Poetry Review — The Garden

It is not Winter, not the cold we fear;
It is the dreadful echo of our void,
The malice all around us, manifest;

The Garden by Vita Sackville-West
The Garden by Vita Sackville-West seems to be a smaller, earlier version of The Land with less geography. The poem was published in 1946 and falls in line with Sackville-West’s essays and writing of the time. She wrote that during the war gardening was an escape from the destruction of the war. It was creating beauty and a reminder that there were better things in the world even amidst the destruction.

Like The Land, the poem is divided into four seasons starting in winter. Each season is described in the eyes of a gardener. There are gardening tips gently mixed into the description of the seasons as well as almost a spiritual feeling for each season. The structure is a mix of non-rhyming poetry with random rhyme schemes added for effect. Even when the rhymes are in couplet form, they do not seem forced and help pull the reader into the rhythm of the season.
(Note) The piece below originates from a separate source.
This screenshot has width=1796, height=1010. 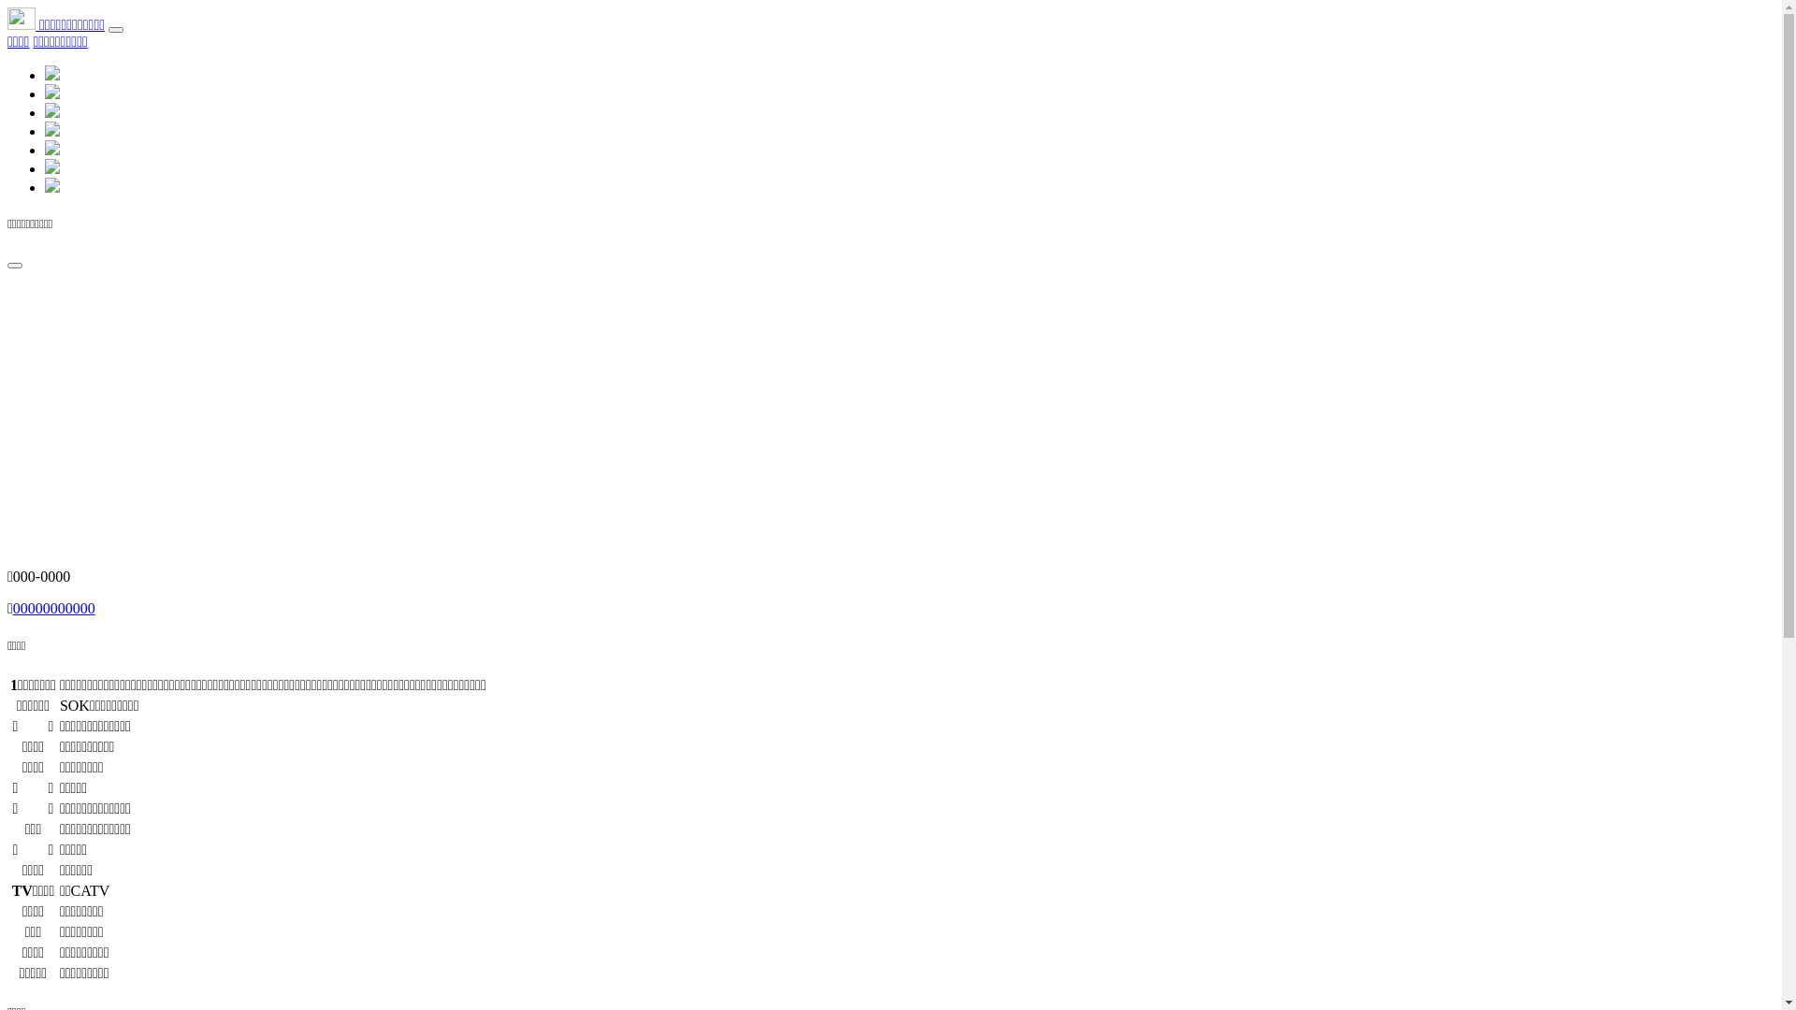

The poem creates smooth transitions into each season much like nature, there are no abrupt changes:

But winter passes. March is not yet done
Before the solace of a warmer sun
Strokes on our hands and takes us by surprise
With a forgotten touch on naked skin.

and summer moves into fall:

The medlar and the quince’s globe of gold.
How rich and fat those yellow fruits do hang!
They were light blossom once, a light-foot girl,
All cream and muslin once, now turned to age
Mellow with fine experience.

Although the poem centers on the near Sackville-West includes her thoughts on the nativity in the winter section. The Garden is a well thought out and executed poem and one that manages to live beyond the period of post-war Britain. It may be the today’s wars, road rage, crumbling infrastructure, workplace stress, and other modern facts of life still need something like The Garden to remind us of better things.